背景和目的：结直肠癌（CRC）的治疗方法在很大程度上取决于分子亚型，因为免疫疗法对微卫星不稳定（MSI）病例有疗效，但对微卫星稳定（MSS）亚型无效。通过分析苏木精和伊红（H&E）染色的全切片图像（WSI），利用深度神经网络（DNN）自动分辨 CRC 亚型具有广阔的前景。由于 WSIs 体积庞大，通常需要探索多实例学习 (MIL) 技术。然而，现有的多实例学习方法侧重于识别最具代表性的图像片段进行分类，这可能会导致关键信息的丢失。此外，这些方法往往忽略了与临床相关的信息，如 MSI 类肿瘤主要发生在结肠近端（右侧）的趋势：(方法：我们介绍了 "CIMIL-CRC"，这是一种 DNN 框架，它：（1）通过将预先训练的特征提取模型与主成分分析（PCA）有效结合，汇总来自所有斑块的信息，从而解决 MSI/MSS MIL 问题；（2）将临床先验（尤其是结肠内的肿瘤位置）整合到模型中，以提高患者级别的分类准确性。我们利用在 TCGA-CRC-DX 队列中进行模型开发的 5 倍交叉验证实验设置得出的接收者操作特征曲线下的平均面积（AUROC）评估了我们的 CIMIL-CRC 方法，并将其与基线斑块级分类、纯 MIL 方法和临床信息斑块级分类方法进行了对比。结果：我们的 CIMIL-CRC 优于所有方法（AUROC：0.92±0.002 (95% CI 0.91-0.92) vs. 0.79±0.02 (95% CI 0.76-0.82), 0.86±0.01 (95% CI 0.85-0.88), and 0.87±0.01 (95% CI 0.86-0.88)）。这些改善在统计学上具有重要意义。结论：我们的 CIMIL-CRC 方法有望为组织病理学图像的关键表征提供见解，并建议直接实施。
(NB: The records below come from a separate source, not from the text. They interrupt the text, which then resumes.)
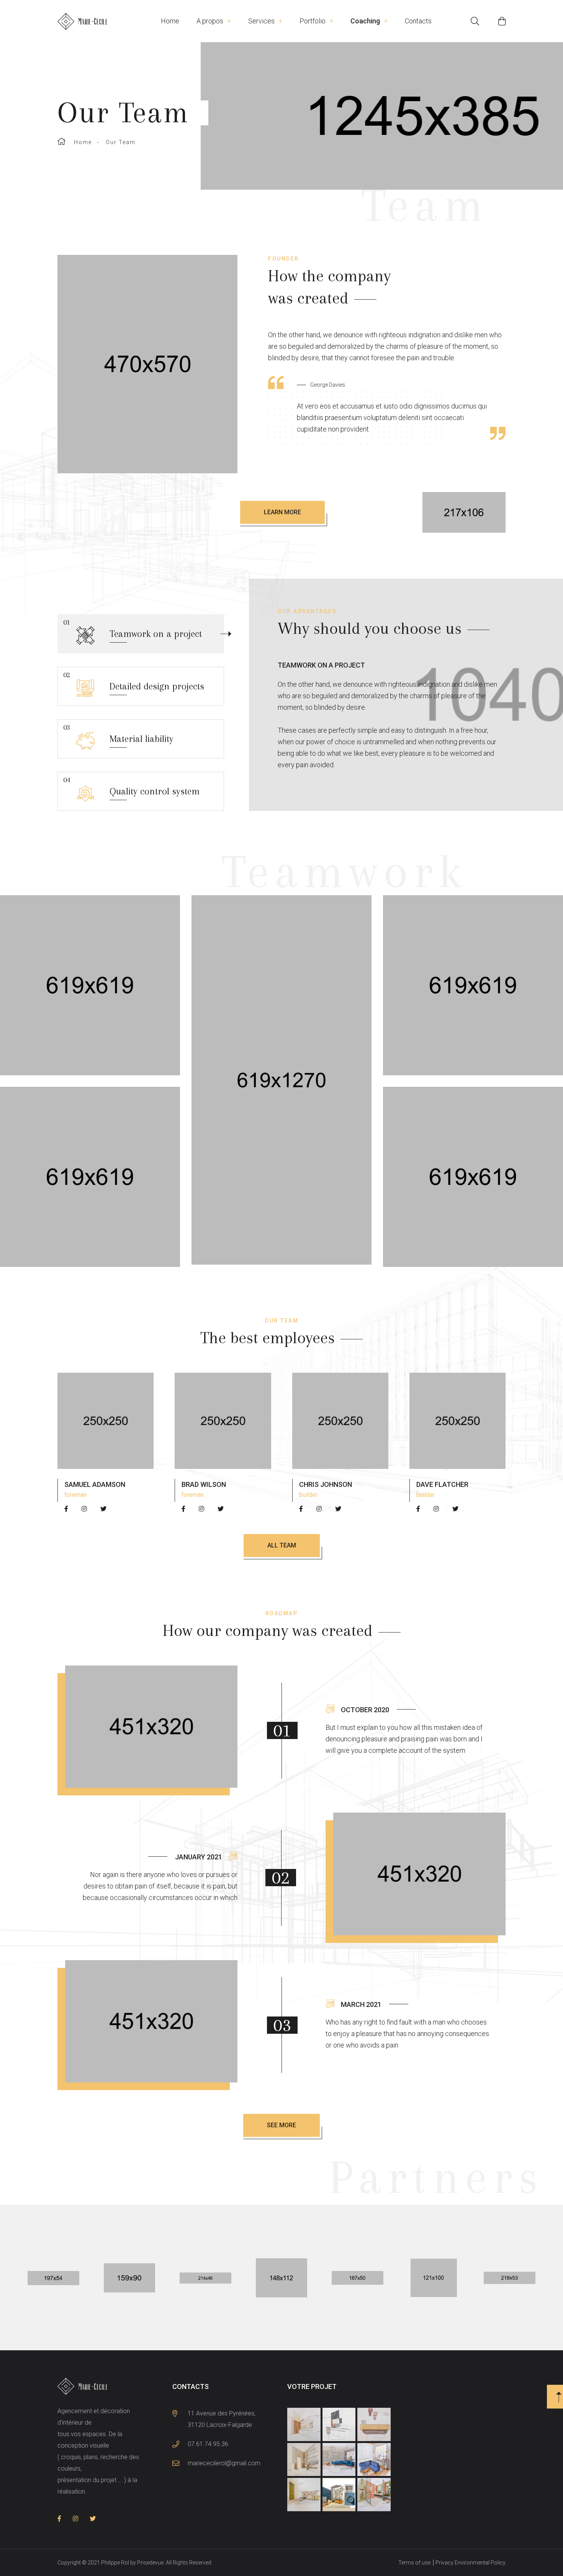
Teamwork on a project (132, 628)
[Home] (109, 21)
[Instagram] (84, 1509)
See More (281, 2125)
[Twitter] (103, 1509)
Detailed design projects (133, 681)
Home (83, 142)
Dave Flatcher (442, 1484)
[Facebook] (66, 1509)
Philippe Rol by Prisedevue (132, 2563)
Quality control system (131, 786)
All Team (281, 1545)
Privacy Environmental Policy (470, 2563)
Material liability (118, 733)
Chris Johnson (325, 1484)
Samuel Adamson (94, 1484)
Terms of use (414, 2563)
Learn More (282, 512)
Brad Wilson (204, 1484)
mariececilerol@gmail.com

本文章由计算机程序翻译，如有差异，请以英文原文为准。

求助全文

约1分钟内获得全文去求助

来源期刊

Computer methods and programs in biomedicine 工程技术-工程：生物医学

CiteScore

12.30

自引率

6.60%

发文量

601

审稿时长

135 days

期刊介绍： To encourage the development of formal computing methods, and their application in biomedical research and medical practice, by illustration of fundamental principles in biomedical informatics research; to stimulate basic research into application software design; to report the state of research of biomedical information processing projects; to report new computer methodologies applied in biomedical areas; the eventual distribution of demonstrable software to avoid duplication of effort; to provide a forum for discussion and improvement of existing software; to optimize contact between national organizations and regional user groups by promoting an international exchange of information on formal methods, standards and software in biomedicine. Computer Methods and Programs in Biomedicine covers computing methodology and software systems derived from computing science for implementation in all aspects of biomedical research and medical practice. It is designed to serve: biochemists; biologists; geneticists; immunologists; neuroscientists; pharmacologists; toxicologists; clinicians; epidemiologists; psychiatrists; psychologists; cardiologists; chemists; (radio)physicists; computer scientists; programmers and systems analysts; biomedical, clinical, electrical and other engineers; teachers of medical informatics and users of educational software.